» Given passage
-- Opening Marker --
What makes a criterion testable
Before signing, run every row through these checks. A single failing row weakens the whole sheet, because the vague row is where the dispute will live.
- Binary outcome. The verification ends in pass or fail. No "substantially complete," no percentage of done.
- One behavior per row. A criterion that tests accuracy and speed and security is three criteria. Split it so a failure points at one thing.
- Named verification. The row says who or what runs the check: a script, a load test, a named reviewer role. "Will be validated" names nobody.
- Frozen test data. The evaluation set exists, is agreed, and is versioned before the build begins. Both sides keep a copy.
- Client-executable. Your team can run the verification alone, in your environment, after the vendor leaves.
- Quantified threshold. Every pass condition contains a number or an exact expected state. Adjectives are negotiation debt.
- Bounded time. The verification itself completes inside an agreed window, typically one day, so acceptance cannot drift.
- Failure is defined as precisely as success. The row implies exactly what evidence demonstrates a fail, so a fail is a fact, not an argument.
The strongest test of the sheet: could a third party with no stake in the project run every verification and announce the results, and would both sides accept them without a meeting? If yes, you have acceptance criteria. If no, you have a slide.
-- Closing Marker --
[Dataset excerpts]
-- Opening Marker --
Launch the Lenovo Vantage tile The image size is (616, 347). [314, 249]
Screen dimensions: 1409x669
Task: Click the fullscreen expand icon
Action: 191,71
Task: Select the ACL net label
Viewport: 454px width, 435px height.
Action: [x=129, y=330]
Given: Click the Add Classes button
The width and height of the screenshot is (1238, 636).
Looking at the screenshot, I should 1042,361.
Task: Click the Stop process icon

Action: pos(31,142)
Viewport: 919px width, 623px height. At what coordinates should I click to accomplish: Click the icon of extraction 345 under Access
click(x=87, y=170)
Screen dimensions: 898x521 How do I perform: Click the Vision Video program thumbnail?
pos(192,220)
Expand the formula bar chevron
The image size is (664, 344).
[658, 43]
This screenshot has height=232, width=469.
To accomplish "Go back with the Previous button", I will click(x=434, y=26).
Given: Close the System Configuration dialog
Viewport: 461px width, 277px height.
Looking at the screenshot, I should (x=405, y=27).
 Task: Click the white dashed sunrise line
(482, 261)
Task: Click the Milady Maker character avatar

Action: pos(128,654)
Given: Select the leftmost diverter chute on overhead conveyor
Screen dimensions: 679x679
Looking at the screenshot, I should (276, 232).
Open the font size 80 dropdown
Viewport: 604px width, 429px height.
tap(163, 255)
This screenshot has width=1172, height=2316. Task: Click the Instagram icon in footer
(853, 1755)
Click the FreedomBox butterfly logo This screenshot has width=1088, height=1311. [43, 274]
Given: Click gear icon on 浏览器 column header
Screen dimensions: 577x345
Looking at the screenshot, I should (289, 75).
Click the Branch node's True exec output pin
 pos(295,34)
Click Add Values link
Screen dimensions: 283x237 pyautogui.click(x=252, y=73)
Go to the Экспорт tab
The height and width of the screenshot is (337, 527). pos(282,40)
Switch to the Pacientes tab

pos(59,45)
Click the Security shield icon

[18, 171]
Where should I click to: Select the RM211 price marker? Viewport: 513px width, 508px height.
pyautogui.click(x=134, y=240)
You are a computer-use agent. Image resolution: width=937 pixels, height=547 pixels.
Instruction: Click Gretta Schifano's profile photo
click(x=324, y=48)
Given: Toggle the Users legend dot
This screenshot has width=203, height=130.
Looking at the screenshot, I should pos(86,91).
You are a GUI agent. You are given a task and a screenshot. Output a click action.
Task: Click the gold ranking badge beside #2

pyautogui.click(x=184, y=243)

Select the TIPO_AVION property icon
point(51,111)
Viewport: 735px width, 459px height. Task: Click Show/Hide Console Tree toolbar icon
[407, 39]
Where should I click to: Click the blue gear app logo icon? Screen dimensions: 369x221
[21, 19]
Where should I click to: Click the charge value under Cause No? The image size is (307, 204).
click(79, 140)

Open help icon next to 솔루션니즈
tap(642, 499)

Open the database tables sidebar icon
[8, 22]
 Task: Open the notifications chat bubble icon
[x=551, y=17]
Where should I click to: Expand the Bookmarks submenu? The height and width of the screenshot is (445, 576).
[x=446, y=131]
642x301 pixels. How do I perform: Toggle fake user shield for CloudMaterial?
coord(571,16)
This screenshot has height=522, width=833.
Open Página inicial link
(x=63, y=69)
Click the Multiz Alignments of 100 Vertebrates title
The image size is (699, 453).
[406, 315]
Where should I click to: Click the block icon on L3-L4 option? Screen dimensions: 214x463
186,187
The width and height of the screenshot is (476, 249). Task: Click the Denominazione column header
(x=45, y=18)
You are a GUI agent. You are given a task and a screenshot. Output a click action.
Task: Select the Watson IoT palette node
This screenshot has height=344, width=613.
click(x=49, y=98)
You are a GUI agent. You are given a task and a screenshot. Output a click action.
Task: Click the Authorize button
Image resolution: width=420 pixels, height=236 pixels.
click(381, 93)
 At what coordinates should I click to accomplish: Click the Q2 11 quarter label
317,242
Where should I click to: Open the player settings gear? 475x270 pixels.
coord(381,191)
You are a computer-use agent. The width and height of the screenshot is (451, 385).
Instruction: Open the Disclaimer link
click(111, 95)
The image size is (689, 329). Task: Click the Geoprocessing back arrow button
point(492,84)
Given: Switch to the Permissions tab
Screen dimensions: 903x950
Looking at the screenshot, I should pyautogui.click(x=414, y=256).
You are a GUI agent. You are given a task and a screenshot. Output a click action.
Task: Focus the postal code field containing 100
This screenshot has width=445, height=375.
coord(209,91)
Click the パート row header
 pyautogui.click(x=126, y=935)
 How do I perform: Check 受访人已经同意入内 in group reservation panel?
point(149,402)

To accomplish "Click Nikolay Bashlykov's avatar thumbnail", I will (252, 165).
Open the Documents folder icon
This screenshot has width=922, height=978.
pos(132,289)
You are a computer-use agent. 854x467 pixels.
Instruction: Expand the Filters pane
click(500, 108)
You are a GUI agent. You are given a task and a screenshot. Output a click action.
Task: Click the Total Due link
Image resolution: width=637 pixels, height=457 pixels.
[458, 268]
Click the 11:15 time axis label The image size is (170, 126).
-- Closing Marker --
» Work item
Duplicate the part of the passage on testable criteria between "- Client-executable. Your" and "acceptance cannot drift.", inclusive.

» Exercise output
- Client-executable. Your team can run the verification alone, in your environment, after the vendor leaves.
- Quantified threshold. Every pass condition contains a number or an exact expected state. Adjectives are negotiation debt.
- Bounded time. The verification itself completes inside an agreed window, typically one day, so acceptance cannot drift.